● TASK TO COMPLETE
In the review of Dancing on Coral below, which award did Glenda Adams win with the novel?

Monday, 25 November 2013

Dancing on Coral by Glenda Adams

Glenda Adams won the 1987 Miles Franklin Award with this novel about Lark Watter's determination to leave Australia for the big, wide world.

This is a theme that reflects the real life experiences of a whole generation of Australian writers, scientists, artists, philosophers etc. throughout the 50's, 60's & 70's.

Australia was viewed as a cultural backwater by these people and they experienced cultural cringe from the vast majority of Australians who didn't feel that way. Clever, artistic people were viewed suspiciously, especially clever, artistic people who liked to talk about and promote their work and art.

To this day, we still have the "tall poppy syndrome" where anyone who is "getting too big for their boots" is brought back down to size. We're one of the few nations that doesn't wholeheartedly support, encourage and glorify it's successful people (unless, of course, we start talking about sport!)

In high schools all around Australia, it is the sporting heroes that gain social success & kudos, not the academic kids. It's okay to say you won your race or game, but it's not cool to talk about coming first in science again.

Which is why we had a whole generation of smart people leave our shores during the 50's, 60's and 70's.

Europe and America were seen as the places to be if you wanted to be part of a thriving, stimulating, intellectual and creative world.

● GIVEN DATA
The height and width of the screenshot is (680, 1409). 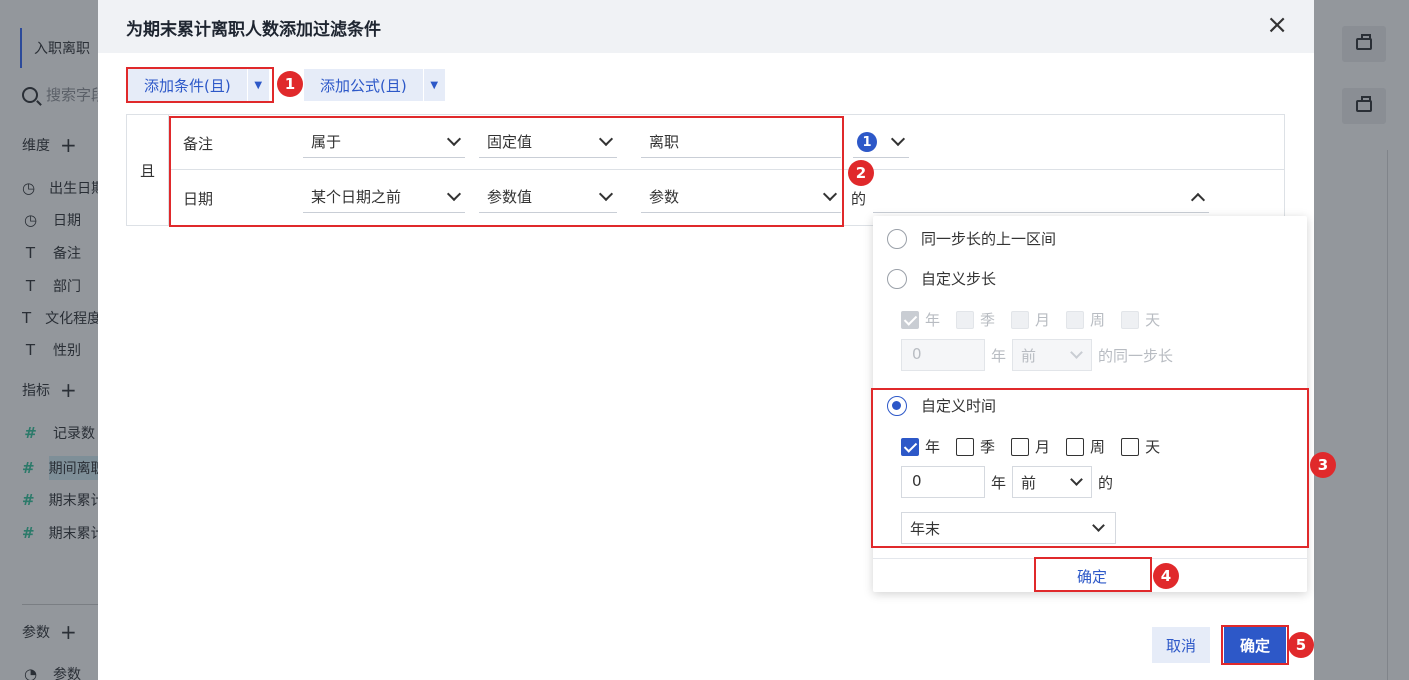 I want to click on dimension-item: ◷出生日期, so click(x=60, y=188).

● EXERCISE OUTPUT
The 1987 Miles Franklin Award.